Thursday, August 12, 2010

Fitness, Fatigue, & The Inner Workings of Ash's Mind

A Day In the Life

This is what a normal human has inside their skull:


This is what Ash has inside her skull:


No lie. The hamsters. The GoshDarn Hamsters. They spin and they spin and they spin and they never get anywhere. And for some reason, the wheels that they run on inside my head are never properly oiled so they make the most annoying, incessant squeaking. You can hear them now too, can't you? It's ridiculous.

Yesterday on my pititful (but FAST!) 4 mile run, the hamsters were running much better than I was. They were on a roll. The thoughts were flying around at about a million miles per hour. I couldn't make the damn hamsters take a water break. They get going when I get stressed out. Usually it's about Billy, but sometimes it's about other things like work/grad school/what we're going to do with our lives/where we're moving next/etc.etc.etc. You may notice that a lot of those things are COMPLETELY out of my control. That's when the hamsters kick it into high gear. If I can just think in circles enough, somehow all my worrying will pay off and whatever it is that is causing the worry will be resolved. Funnily enough, running the hamsters to death in my noggin have never yet solved any of my problems.

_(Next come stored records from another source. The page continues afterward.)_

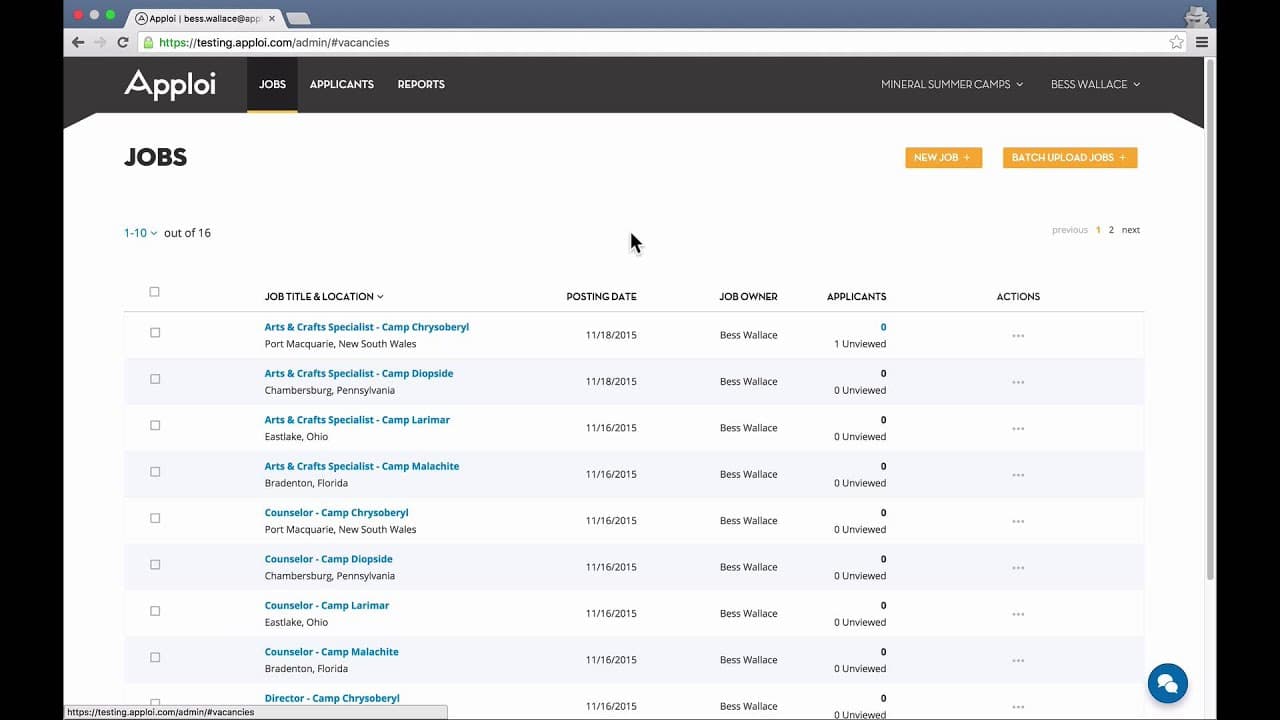Click the Apploi logo
Image resolution: width=1280 pixels, height=720 pixels.
(170, 85)
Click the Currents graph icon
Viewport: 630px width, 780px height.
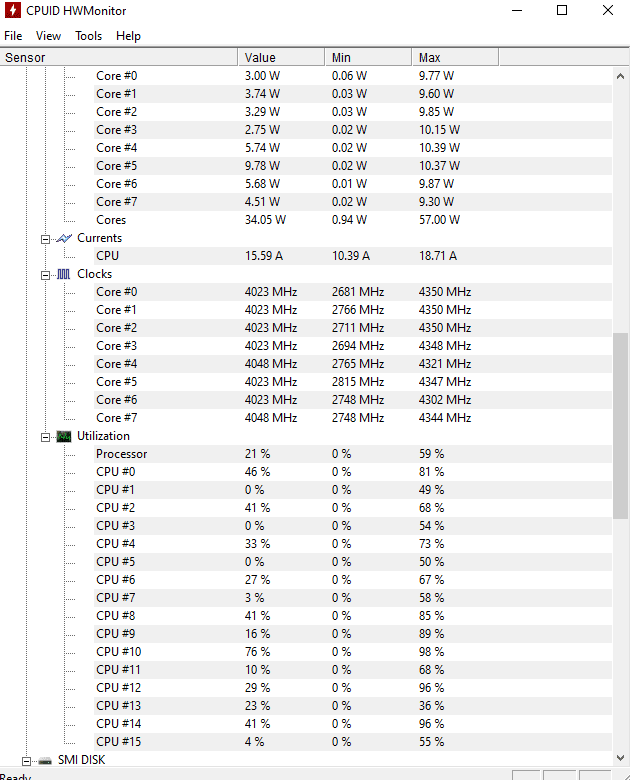click(x=64, y=238)
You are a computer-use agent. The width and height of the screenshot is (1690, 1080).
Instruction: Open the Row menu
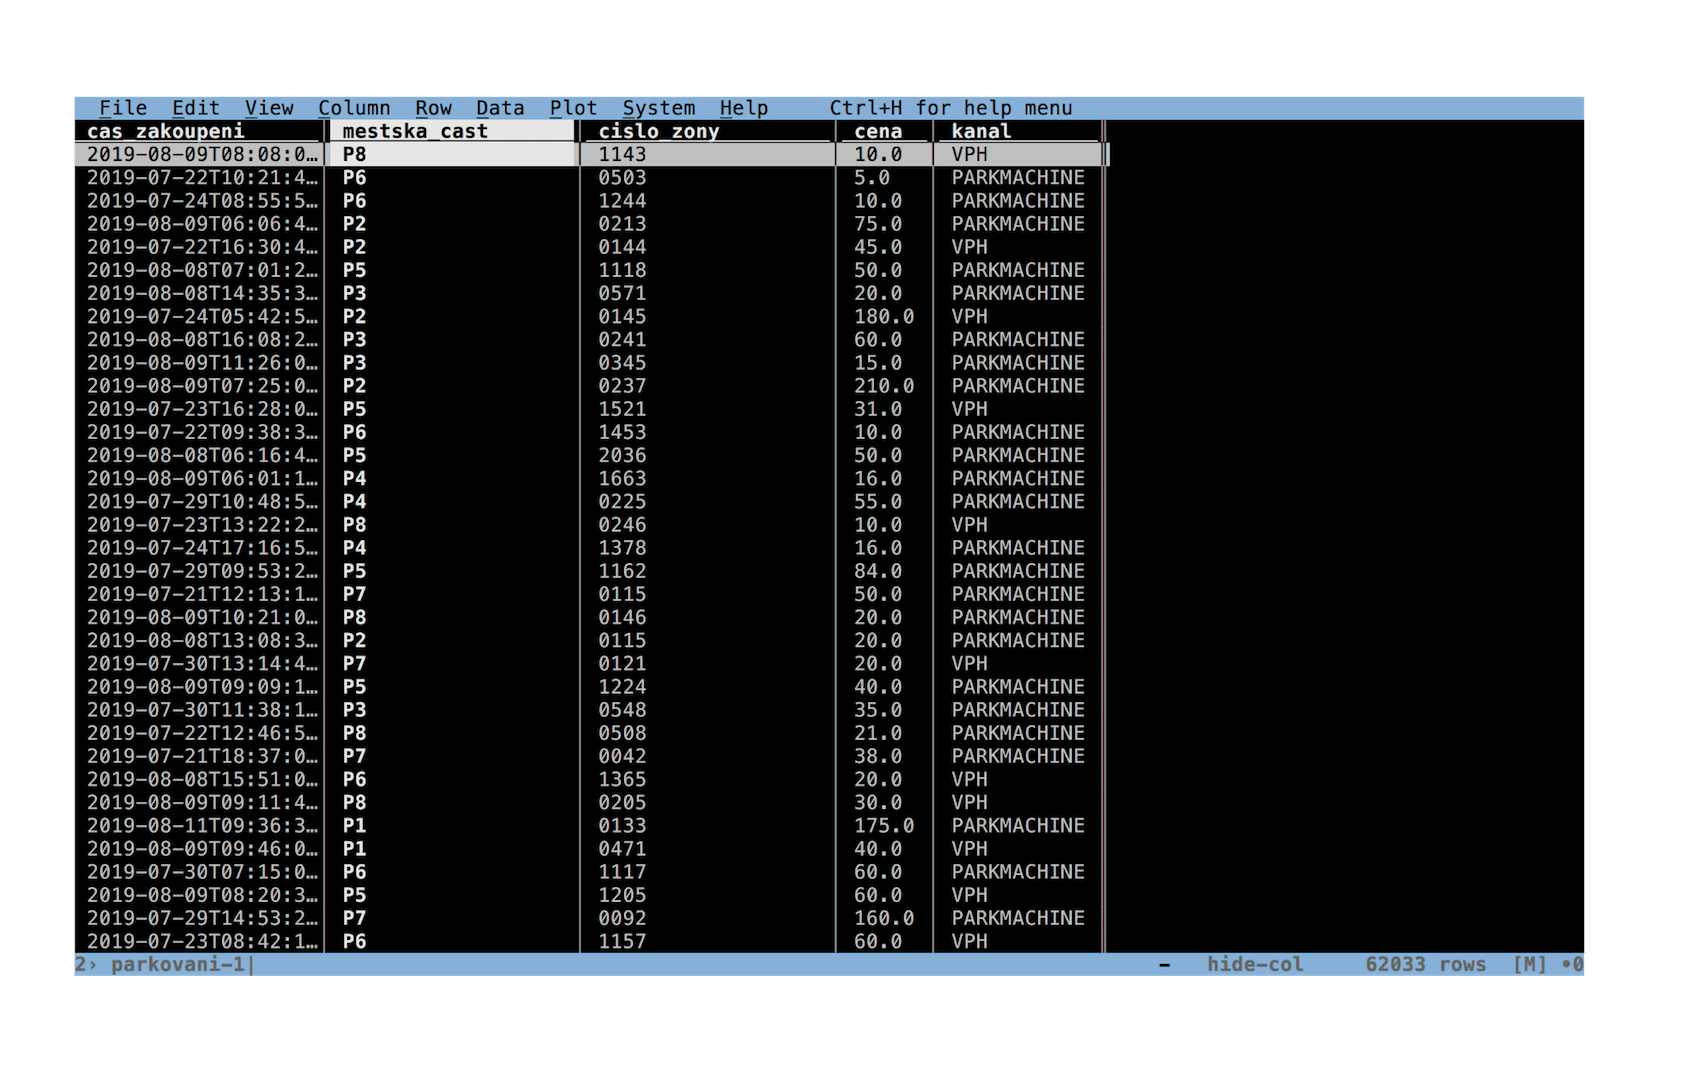click(x=434, y=108)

So, this is what was going 'round&round in my mind yesterday as I was going round&round the track on Camp Smith:

You absolutely must must MUST weigh no more than 135 when you weigh in on Sunday. That's the "Billy's been gone 3 months mark" and if you can't lose 10 lbs in 3 months then you are a sad, sad excuse for a woman. And another thing, what the heck is this business going on with you right now? So, you ran 13 miles on Sunday so you think you can slack off all week? No way, sister. You now officially have less than 4 months til this marathon and your mileage this week is pathetic! PA-THE-TIC!! Plus, you skipped your track workout!!! You're never going to run faster than 3:45 if you keep skipping track workouts. Also, you need to run your 15K faster than 1:15 this weekend. If you don't, you are slow and will still be pathetic. Run more! Oh, what's that you say? You're hungry and fatigued because your stupid 250 cal lean cuisine lunch isn't hacking it? Well, you should have eaten more. You know this. But you can't eat more, because you HAVE to be 135 by this weekend. But if you don't have energy you can't run and burn more calories....did I mention that you're walking now? Stop walking! Run, dummy! You are now officially in a running funk. Uh-oh. This isn't good. But you're only in a funk if you think you are, so stop thinking you are. But you really ARE, so you can't stop thinking it because it's true.

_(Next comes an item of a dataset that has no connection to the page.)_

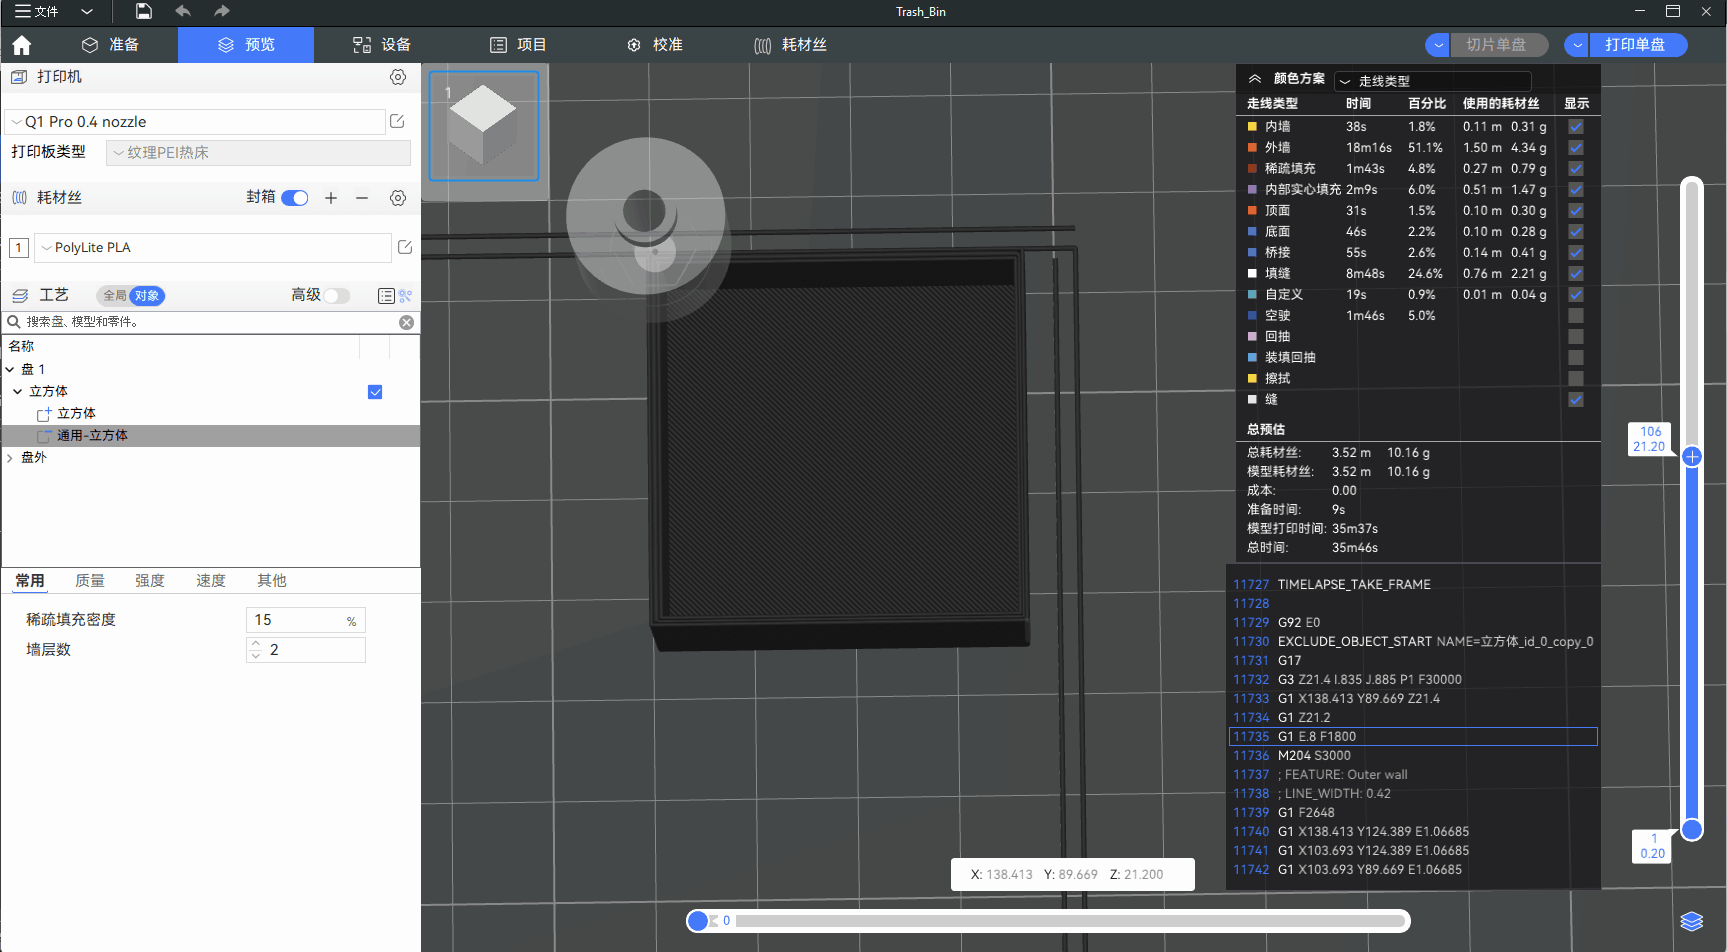Open the 强度 settings tab
The height and width of the screenshot is (952, 1727).
150,581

Do you see how this can get exhausting?! Every night when you say your prayers thank the good Lord that he gave you a normal brain and not some hamster running on a wheel between your ears. When the dumb hamsters get going, it's hard to get them to stop. I lamented to my mother. She said my body is still recovery from Sunday. I called shenanigans because I needed my two hardest workouts this week to be yesterday (epic fail) and today (remains to be seen) so that I can taper down Friday & Saturday before my race on Sunday but if I can't even run the 6 miles I wanted to yesterday how on earth am I going to run 9.something on Sunday?! And what do you plan on eating for dinner tonight? It better not be pasta again, you need some lean protein in your life. Did you take your vitamins this morning...? GAH!!!! and it started all over again.

Fit
And yet, despite my funk, the hamsters, my body rejecting the idea of any physical activity EVER again...I had an epiphany a few days ago. I don't remember what I was doing, but the thought popped into my head (right in between the hamster wheels) that I finally feel fit. Now, I don't know the exact definition of "fitness" or what it means to be physically fit. I'm pretty sure it's just one of those things that you either are, or you aren't and either way, you know it. Maybe it came from running 13 miles. Maybe it came from feeling thinner. I don't know. But I do know that for the first time in a long, long time, I feel like I am "fit". Whatever that means. Small victories.